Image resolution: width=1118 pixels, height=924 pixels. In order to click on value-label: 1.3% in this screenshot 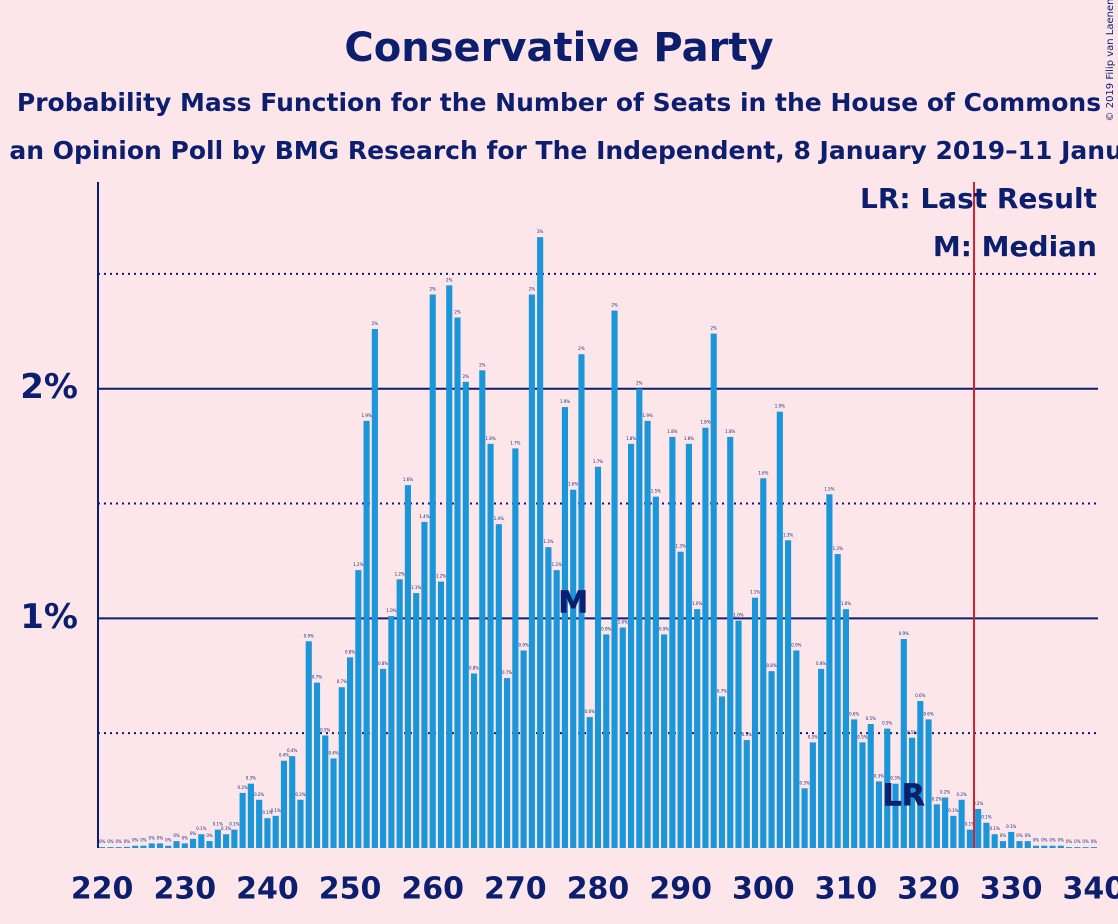, I will do `click(788, 534)`.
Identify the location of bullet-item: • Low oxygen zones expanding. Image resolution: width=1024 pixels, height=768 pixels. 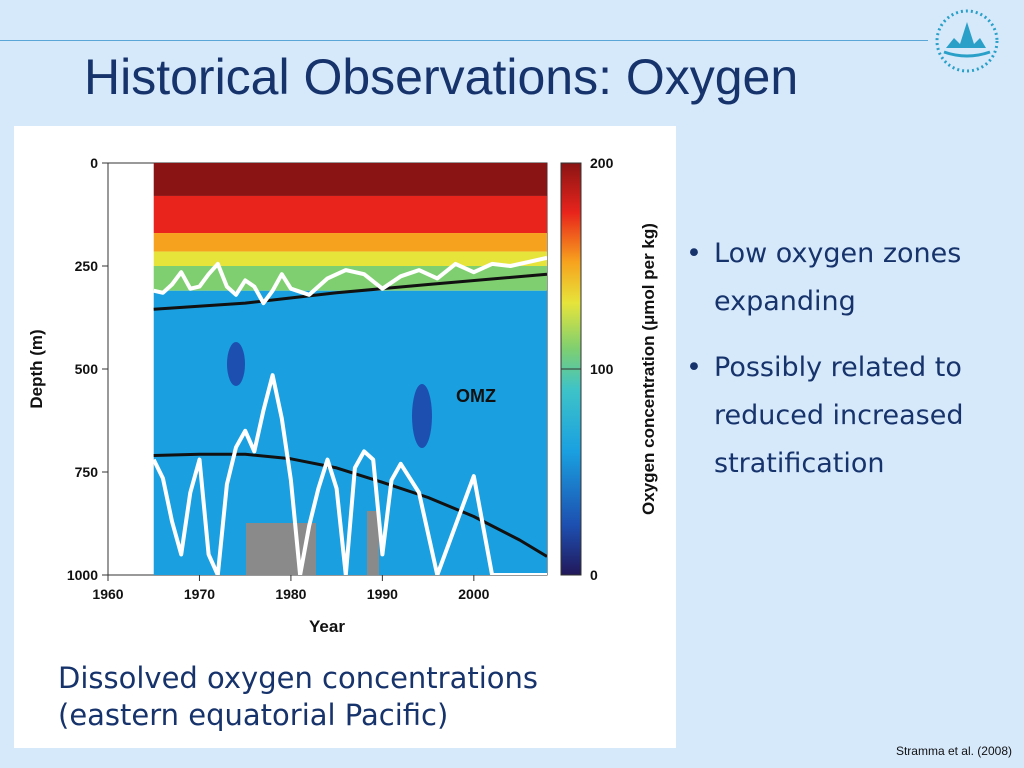
(849, 278).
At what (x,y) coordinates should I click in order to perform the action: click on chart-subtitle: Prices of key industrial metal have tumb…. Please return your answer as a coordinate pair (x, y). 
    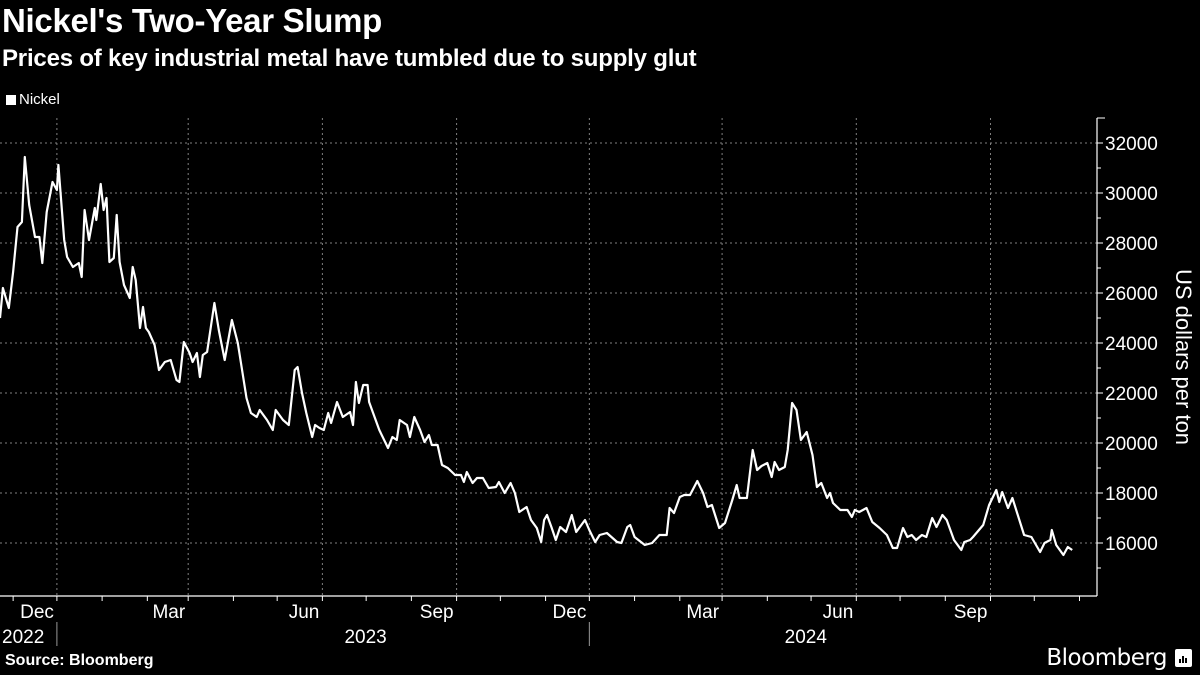
    Looking at the image, I should click on (350, 58).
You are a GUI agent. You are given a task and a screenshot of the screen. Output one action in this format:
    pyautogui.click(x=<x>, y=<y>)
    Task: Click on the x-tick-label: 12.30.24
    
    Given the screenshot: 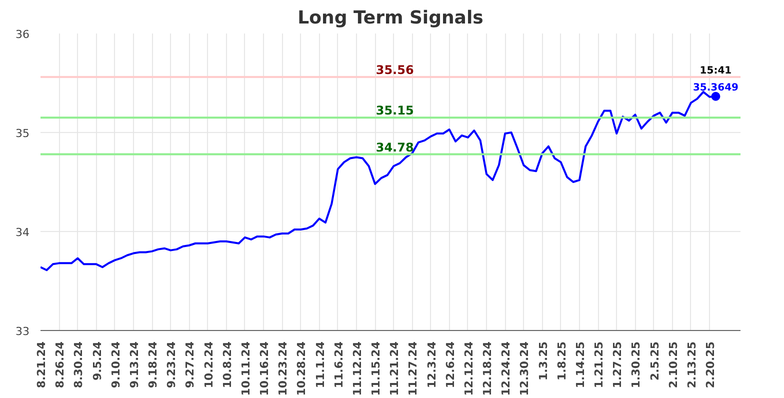 What is the action you would take?
    pyautogui.click(x=525, y=368)
    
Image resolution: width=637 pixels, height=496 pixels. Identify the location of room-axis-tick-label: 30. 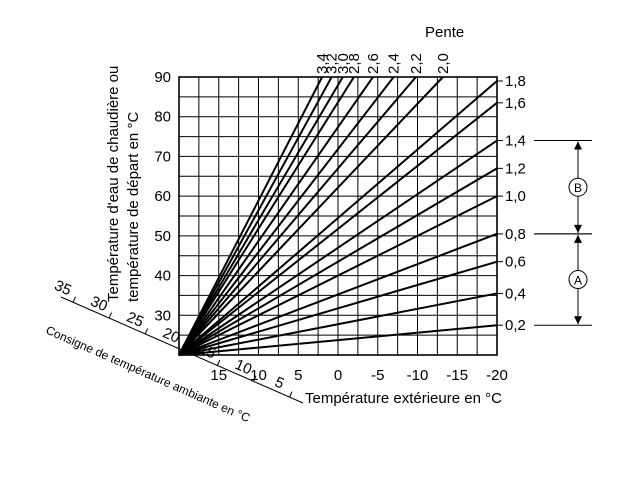
(99, 304).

════════════════

● **TASK PROMPT**
Render the lines from the one containing "Image resolution: width=637" through the end of the rows, inclusive, as a Markdown table with the columns Line and Content. Number each line, skip blank ones, and leave out the pictures.

● **OUTPUT OF THE EXERCISE**
| Line | Content |
|---|---|
| 1 | Image resolution: width=637 pixels, height=496 pixels. Identify the location of room-axis-tick-label: 30.  |
| 2 | (99, 304). |